借入金と支払利息のバランス

私たち中小企業経営者からすると、取引銀行から常に借入ができればいいのですが、業績等を理由に借りられないときもあります。

その場合、経営者(あるいは家族・知人)が自己資金を投入する場合もあるでしょうし、リスケジュールによって資金繰りを調整することもあるでしょう。

しかし、どれも難しいこともあるでしょうし、どうしてもまとまった資金を調達しなければならないときもありますよね。

ノンバンク等からやや高い金利で資金調達をしなければならないのは仕方がないと思いますが、その場合に注意しなければならないのは、借入金と支払利息のバランスなのです。

仮に期首から期末まで平均して1億円の借入金残高があったとします。平均借入金利が1%だとしたら支払利息は100万円となります。

ところが、損益計算書に計上された支払利息が500万円とか1,000万円となっていたら、明らかに銀行以外のところから資金調達したのだろうかと疑われます。

そこまでいかないとしても、ほぼ100万円で推移していたのが、上昇していたとしたら他行で金利引上げを求められていると考えられます。

そういう借入金が取引銀行にばれないよう、決算書の科目明細書には経営者やその家族、あるいは他の役員からの借入金のように記載している企業もあるかと思います。
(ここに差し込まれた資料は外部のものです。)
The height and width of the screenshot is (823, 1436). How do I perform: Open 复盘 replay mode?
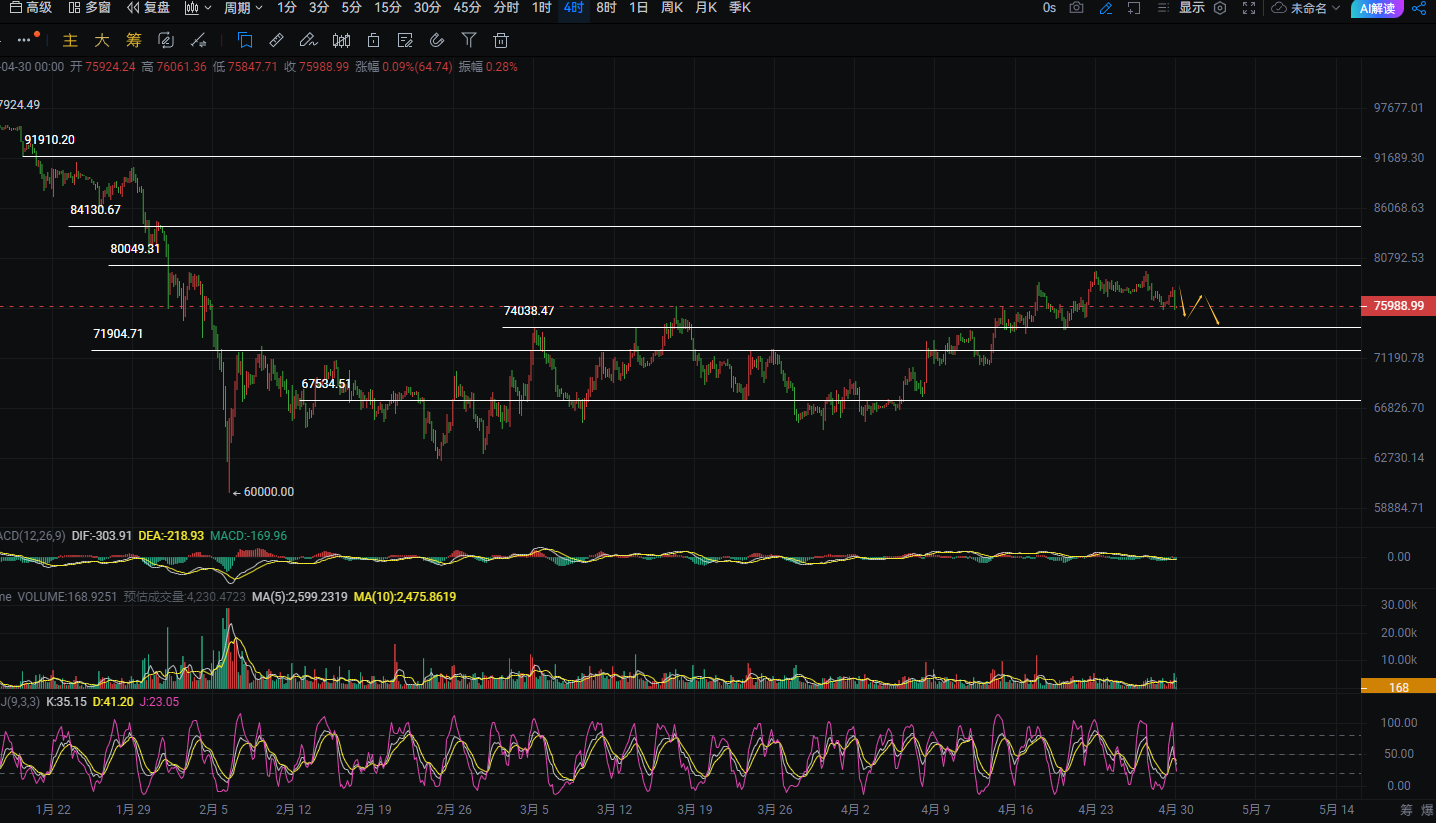point(148,8)
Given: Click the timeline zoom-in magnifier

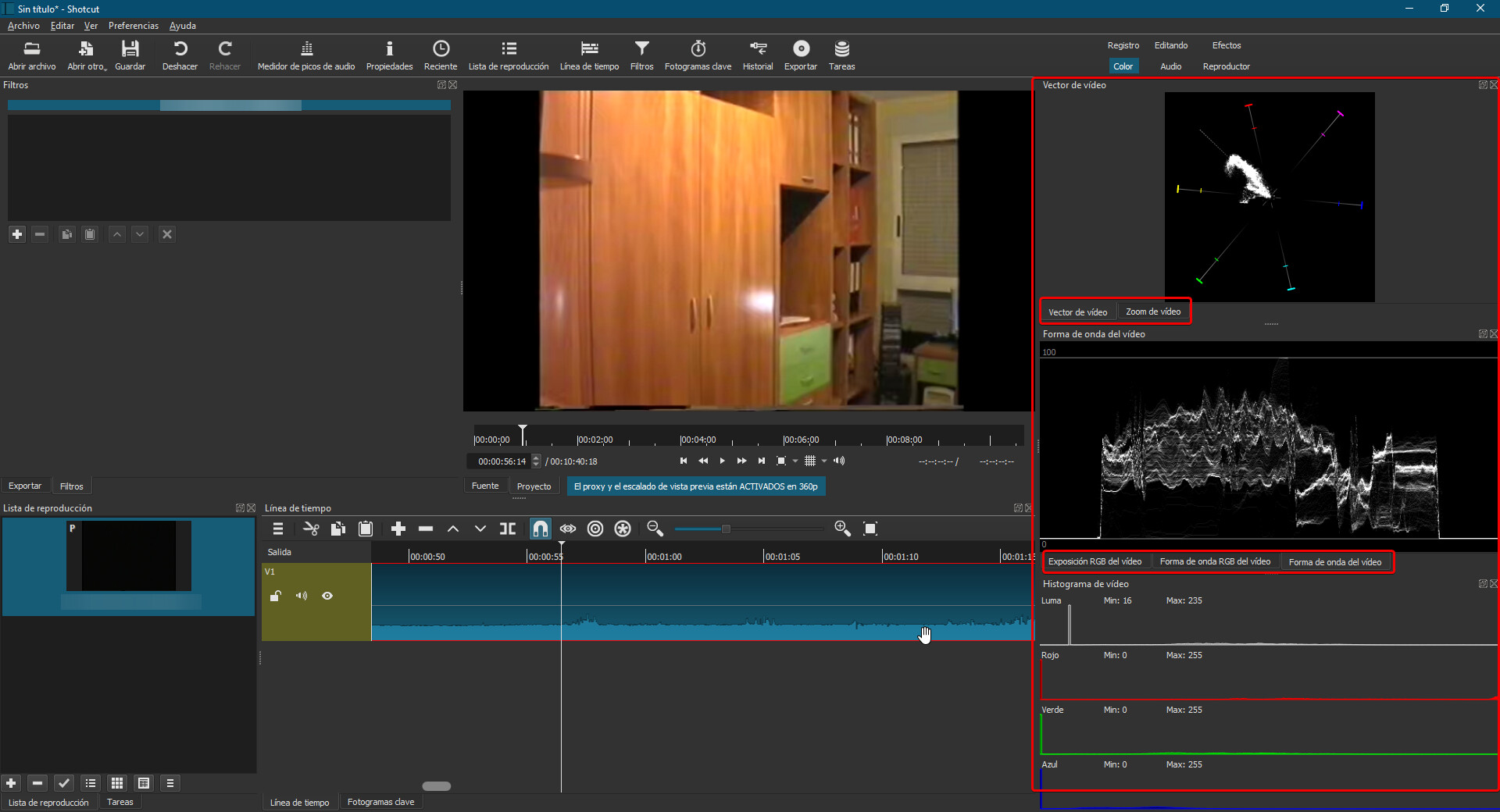Looking at the screenshot, I should (x=842, y=529).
しかし、借入金と支払利息のバランスがあまりにも悪いとノンバンク等からの高金利での資金調達と疑われますし、それだけ資金繰りで苦しんでいるということから、今後の金融支援にも消極的になってしまうことが懸念されます。

経営者なら誰しも一度は資金繰りに苦しむことはありますので、ノンバンク等からの資金調達に頼ることもあるでしょうし、私はそれを否定するつもりはありません。

ただ、極力それらに依存しないよう経営者は資金繰りの管理をしっかりとやる事や、高金利での借入はできるだけ短期間で返済するようにしましょう。